Quello che segue è un’immersione negli orrori dello sfruttamento dei braccianti stagionali, esseri umani trattati come bestie, costretti a essere sempre più veloci e a non riposarsi mai da caporali senza scrupoli, che dal canto loro si godono le loro belle case con piscina e per i quali la tragica morte di un lavoratore è solo “un buco da coprire”. Ricatti, violenze e mortificazioni: è tramite una di queste scene che ci viene introdotto un altro personaggio chiave del film, Rosa (Licia Lanera), una donna che come Giuseppe e Antò ha perso qualcuno di molto caro, e che è vittima di attenzioni moleste da parte del capo podere (Vito Signorile). Rosa era amica di Angela, e l’ennesimo sopruso nei suoi riguardi darà a Giuseppe la forza di reagire.

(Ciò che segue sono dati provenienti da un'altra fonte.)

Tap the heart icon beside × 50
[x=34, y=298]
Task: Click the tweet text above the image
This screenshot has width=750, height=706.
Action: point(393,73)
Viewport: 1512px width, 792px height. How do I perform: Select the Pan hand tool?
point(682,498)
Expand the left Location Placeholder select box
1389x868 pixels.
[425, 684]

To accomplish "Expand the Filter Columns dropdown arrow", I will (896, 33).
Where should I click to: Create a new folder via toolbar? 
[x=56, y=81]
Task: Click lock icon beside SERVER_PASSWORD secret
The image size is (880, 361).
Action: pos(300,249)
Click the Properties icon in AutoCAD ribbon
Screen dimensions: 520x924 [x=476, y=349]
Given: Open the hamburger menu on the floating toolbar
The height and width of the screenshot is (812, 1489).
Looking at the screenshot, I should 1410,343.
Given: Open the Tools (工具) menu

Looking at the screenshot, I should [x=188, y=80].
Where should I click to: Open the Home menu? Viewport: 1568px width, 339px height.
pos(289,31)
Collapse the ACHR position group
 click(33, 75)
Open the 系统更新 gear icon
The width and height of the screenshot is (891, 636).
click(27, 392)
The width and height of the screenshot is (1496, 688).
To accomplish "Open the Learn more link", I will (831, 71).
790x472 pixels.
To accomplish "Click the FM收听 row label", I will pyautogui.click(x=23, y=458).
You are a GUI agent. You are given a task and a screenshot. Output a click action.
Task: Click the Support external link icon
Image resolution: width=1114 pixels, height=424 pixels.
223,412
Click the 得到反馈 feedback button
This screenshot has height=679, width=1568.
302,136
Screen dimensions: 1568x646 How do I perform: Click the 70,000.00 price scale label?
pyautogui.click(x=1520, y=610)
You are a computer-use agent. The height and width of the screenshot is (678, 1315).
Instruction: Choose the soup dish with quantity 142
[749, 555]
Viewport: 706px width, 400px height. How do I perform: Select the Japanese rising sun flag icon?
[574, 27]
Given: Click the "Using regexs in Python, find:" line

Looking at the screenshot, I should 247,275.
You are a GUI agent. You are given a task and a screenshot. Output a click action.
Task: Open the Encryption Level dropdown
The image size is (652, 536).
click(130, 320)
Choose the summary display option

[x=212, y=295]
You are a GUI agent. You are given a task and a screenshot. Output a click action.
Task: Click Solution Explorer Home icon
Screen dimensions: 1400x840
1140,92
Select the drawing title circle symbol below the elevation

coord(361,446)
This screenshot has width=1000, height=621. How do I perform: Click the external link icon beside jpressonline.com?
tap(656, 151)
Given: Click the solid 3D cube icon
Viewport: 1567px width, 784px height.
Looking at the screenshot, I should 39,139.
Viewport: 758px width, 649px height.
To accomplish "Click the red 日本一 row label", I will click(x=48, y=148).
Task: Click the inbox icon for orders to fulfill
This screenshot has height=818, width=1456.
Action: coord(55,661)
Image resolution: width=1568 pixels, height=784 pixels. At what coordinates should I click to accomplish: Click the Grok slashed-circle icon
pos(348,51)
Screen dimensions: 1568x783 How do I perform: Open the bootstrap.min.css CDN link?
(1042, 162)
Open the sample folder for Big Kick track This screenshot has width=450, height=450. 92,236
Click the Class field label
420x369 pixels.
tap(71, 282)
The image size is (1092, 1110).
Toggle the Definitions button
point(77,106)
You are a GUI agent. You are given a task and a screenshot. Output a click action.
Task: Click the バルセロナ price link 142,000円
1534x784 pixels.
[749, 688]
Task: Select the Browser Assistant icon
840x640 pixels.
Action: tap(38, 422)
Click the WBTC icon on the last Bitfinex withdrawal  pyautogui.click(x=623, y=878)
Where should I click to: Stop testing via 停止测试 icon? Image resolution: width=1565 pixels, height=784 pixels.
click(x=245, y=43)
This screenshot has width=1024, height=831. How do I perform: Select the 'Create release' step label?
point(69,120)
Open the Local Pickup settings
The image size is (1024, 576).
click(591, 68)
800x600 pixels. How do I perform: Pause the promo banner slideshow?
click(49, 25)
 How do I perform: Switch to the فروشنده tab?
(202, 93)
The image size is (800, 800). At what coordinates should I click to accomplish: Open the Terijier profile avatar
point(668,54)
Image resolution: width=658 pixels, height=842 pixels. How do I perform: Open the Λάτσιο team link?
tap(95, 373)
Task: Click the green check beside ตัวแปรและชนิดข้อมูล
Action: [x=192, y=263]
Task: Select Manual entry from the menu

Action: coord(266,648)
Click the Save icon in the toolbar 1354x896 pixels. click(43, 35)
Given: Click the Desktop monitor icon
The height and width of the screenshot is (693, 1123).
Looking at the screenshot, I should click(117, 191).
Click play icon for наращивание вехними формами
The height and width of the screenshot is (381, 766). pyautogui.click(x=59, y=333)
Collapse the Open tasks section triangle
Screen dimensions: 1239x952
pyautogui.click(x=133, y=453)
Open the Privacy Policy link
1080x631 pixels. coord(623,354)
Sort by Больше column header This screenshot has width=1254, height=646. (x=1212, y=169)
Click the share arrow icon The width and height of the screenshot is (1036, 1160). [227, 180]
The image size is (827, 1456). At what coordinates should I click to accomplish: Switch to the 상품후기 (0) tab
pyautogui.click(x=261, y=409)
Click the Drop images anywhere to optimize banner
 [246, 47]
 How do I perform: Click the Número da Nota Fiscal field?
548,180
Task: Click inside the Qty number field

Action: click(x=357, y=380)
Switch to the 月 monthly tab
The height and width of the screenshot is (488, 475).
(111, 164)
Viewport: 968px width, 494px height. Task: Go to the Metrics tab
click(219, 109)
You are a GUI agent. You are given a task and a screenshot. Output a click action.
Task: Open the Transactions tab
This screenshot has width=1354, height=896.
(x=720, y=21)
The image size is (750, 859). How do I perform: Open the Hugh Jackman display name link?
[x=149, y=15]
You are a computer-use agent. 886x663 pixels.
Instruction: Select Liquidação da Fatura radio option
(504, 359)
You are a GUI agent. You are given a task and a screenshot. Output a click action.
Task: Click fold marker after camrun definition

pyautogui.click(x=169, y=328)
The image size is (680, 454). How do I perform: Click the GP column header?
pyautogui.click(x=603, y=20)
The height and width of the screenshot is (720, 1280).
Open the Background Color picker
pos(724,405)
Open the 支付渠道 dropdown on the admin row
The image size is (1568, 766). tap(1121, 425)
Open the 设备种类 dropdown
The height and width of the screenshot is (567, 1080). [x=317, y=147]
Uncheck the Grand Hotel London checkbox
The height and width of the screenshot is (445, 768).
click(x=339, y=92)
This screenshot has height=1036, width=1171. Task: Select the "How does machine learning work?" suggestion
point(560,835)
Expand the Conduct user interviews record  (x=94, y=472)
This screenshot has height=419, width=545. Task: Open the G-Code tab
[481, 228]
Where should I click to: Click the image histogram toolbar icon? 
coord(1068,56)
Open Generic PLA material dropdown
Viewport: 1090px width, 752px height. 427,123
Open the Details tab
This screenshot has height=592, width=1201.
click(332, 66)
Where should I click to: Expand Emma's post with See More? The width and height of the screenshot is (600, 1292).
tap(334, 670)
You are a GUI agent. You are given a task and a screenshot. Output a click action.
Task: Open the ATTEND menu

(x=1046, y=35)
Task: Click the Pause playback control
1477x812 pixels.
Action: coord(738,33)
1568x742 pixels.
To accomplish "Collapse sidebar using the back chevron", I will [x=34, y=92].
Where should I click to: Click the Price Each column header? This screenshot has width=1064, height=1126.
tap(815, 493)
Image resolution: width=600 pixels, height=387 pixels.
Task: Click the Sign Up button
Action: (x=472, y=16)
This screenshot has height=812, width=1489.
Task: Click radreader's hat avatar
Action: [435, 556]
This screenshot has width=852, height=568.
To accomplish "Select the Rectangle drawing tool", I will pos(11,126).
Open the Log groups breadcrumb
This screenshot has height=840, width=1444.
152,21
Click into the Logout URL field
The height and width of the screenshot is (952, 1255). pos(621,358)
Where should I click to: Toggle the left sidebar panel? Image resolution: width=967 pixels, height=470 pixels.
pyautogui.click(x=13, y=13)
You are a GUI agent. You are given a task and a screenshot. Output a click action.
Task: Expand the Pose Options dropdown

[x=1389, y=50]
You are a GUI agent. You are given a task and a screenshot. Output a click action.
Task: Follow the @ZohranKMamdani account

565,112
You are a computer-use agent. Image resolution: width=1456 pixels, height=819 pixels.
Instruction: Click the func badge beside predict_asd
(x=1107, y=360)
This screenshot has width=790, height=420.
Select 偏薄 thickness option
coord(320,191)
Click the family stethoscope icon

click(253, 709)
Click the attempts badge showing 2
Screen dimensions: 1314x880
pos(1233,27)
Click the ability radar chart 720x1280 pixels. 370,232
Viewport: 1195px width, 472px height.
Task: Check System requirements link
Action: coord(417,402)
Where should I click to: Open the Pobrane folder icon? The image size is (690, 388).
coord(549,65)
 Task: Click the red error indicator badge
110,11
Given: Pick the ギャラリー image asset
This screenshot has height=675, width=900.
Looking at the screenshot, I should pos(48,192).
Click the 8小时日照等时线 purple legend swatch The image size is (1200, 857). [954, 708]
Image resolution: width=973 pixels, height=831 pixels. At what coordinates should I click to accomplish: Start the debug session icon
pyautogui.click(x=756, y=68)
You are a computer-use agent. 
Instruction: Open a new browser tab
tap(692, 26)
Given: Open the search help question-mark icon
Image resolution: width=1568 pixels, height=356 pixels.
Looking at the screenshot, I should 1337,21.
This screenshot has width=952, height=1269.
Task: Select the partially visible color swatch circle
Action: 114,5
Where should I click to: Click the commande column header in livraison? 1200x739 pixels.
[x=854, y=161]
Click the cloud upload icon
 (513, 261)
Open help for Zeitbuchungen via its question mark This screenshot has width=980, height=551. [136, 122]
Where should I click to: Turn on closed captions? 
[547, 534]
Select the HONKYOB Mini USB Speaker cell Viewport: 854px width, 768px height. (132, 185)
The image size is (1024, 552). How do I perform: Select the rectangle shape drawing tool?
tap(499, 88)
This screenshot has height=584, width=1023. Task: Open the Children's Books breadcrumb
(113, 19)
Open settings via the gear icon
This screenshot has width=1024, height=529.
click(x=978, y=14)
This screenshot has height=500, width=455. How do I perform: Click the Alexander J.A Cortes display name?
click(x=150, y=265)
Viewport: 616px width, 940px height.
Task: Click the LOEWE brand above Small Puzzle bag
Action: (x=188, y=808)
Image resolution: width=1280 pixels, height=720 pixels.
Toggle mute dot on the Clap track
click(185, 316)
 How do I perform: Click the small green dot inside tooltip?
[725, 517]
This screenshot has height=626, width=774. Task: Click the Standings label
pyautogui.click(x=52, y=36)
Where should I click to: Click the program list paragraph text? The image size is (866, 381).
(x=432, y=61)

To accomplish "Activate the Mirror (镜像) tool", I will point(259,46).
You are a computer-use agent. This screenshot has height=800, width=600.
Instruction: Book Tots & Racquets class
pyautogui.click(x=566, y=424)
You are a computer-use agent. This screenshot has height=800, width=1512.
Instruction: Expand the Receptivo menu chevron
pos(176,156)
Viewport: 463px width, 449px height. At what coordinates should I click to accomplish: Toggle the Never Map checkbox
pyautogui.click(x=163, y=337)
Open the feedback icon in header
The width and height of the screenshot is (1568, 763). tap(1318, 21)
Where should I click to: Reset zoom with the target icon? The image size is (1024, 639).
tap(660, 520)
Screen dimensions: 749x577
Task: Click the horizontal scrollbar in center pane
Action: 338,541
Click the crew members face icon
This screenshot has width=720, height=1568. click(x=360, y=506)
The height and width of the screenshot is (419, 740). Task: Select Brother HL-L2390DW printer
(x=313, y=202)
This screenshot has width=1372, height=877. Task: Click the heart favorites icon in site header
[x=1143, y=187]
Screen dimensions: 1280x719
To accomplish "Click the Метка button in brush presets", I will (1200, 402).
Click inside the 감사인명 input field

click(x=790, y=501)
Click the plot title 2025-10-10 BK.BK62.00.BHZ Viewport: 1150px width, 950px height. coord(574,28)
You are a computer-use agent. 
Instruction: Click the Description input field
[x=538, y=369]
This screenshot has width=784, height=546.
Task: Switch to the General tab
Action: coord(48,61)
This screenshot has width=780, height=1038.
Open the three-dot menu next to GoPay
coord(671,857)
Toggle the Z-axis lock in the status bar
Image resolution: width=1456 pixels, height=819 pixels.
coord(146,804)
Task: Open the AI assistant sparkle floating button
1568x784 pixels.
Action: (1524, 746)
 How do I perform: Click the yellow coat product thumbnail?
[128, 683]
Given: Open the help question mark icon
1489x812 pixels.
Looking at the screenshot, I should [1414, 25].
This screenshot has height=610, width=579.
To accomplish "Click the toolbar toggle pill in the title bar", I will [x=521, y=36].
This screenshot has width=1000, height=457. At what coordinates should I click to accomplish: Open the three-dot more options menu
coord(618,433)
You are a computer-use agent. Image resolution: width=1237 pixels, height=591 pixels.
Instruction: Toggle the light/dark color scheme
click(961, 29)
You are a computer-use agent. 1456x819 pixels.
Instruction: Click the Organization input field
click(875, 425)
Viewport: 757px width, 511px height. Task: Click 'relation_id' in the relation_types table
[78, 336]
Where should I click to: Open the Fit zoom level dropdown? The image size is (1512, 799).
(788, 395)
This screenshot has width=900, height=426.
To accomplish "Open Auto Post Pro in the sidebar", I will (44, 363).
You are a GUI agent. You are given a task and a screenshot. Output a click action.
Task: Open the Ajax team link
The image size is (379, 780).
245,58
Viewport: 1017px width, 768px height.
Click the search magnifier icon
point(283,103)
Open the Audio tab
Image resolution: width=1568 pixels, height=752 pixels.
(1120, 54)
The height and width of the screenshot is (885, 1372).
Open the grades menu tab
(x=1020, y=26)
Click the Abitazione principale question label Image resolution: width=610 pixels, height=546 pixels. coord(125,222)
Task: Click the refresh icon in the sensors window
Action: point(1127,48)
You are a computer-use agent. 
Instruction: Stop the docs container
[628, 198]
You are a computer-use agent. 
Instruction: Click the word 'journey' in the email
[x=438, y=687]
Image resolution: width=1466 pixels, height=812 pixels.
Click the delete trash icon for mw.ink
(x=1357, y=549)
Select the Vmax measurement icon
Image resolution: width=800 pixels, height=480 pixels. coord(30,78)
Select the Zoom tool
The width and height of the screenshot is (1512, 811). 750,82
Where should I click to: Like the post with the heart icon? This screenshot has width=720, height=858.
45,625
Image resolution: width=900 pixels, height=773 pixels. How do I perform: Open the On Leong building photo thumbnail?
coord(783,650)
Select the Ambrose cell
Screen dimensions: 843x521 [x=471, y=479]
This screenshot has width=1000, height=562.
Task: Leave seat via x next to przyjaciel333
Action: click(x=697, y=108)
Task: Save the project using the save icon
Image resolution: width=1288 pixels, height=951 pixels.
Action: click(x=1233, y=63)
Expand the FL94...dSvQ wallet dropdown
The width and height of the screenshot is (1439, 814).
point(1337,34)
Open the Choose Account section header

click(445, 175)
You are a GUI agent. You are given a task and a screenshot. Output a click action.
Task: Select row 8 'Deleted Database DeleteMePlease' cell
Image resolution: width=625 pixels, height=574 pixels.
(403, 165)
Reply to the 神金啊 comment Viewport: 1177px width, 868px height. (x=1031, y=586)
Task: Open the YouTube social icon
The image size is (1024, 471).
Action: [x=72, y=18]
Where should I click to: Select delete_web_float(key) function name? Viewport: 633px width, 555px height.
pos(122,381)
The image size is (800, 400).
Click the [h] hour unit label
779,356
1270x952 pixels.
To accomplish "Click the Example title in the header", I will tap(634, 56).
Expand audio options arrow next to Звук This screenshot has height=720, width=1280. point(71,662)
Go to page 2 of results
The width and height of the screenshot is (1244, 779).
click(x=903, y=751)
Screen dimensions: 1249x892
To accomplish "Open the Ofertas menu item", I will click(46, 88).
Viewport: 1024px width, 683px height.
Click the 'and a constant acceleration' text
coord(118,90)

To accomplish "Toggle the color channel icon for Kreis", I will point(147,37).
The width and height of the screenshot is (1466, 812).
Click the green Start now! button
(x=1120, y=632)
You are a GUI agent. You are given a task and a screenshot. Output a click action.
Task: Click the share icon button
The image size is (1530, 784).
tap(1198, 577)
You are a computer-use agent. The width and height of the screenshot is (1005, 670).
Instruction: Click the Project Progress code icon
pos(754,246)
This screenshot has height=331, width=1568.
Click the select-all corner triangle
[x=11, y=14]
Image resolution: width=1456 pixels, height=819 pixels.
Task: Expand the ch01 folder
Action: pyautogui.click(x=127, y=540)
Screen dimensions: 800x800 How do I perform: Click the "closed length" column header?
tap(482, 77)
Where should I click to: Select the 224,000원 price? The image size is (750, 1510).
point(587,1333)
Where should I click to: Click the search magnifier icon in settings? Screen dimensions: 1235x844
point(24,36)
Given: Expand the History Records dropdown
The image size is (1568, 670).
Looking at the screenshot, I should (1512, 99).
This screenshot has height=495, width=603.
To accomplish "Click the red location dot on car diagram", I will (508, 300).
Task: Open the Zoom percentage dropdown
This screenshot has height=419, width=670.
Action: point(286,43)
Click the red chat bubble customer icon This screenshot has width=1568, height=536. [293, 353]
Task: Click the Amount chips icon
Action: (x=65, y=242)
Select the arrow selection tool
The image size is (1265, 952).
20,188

I fratelli De Serio, che per questo film sono partiti da uno spunto personale (la loro nonna morì nei campi pugliesi alla fine degli anni ’50, e il nonno era uno spaccapietre), raccontano questa storia con crudo realismo ma anche con un tocco spirituale, e puntano molto sul tenero rapporto tra padre e figlio, rendendolo un punto fermo necessario per riuscire a sopportare tanta miseria. Quando Angela muore, Giuseppe fa ad Antò una promessa, quella di riportargli indietro la mamma. Una promessa chiaramente impossibile da mantenere nella realtà, e che proietta il film su un livello metafisico che potrà piacere o meno, ma che in qualche modo mette in connessione, alla fine, tutte le anime che hanno vissuto uno stesso destino di sfruttamento e dolore.

Spaccapietre è prodotto da La Sarraz Pictures con Rai Cinema, con la coproduzione di Shellac (Francia) e Take Five (Belgio), e con il contributo del Mibact e il sostegno, fra gli altri, di Europa Creativa. Le vendite internazionali sono affidate a Shellac Films.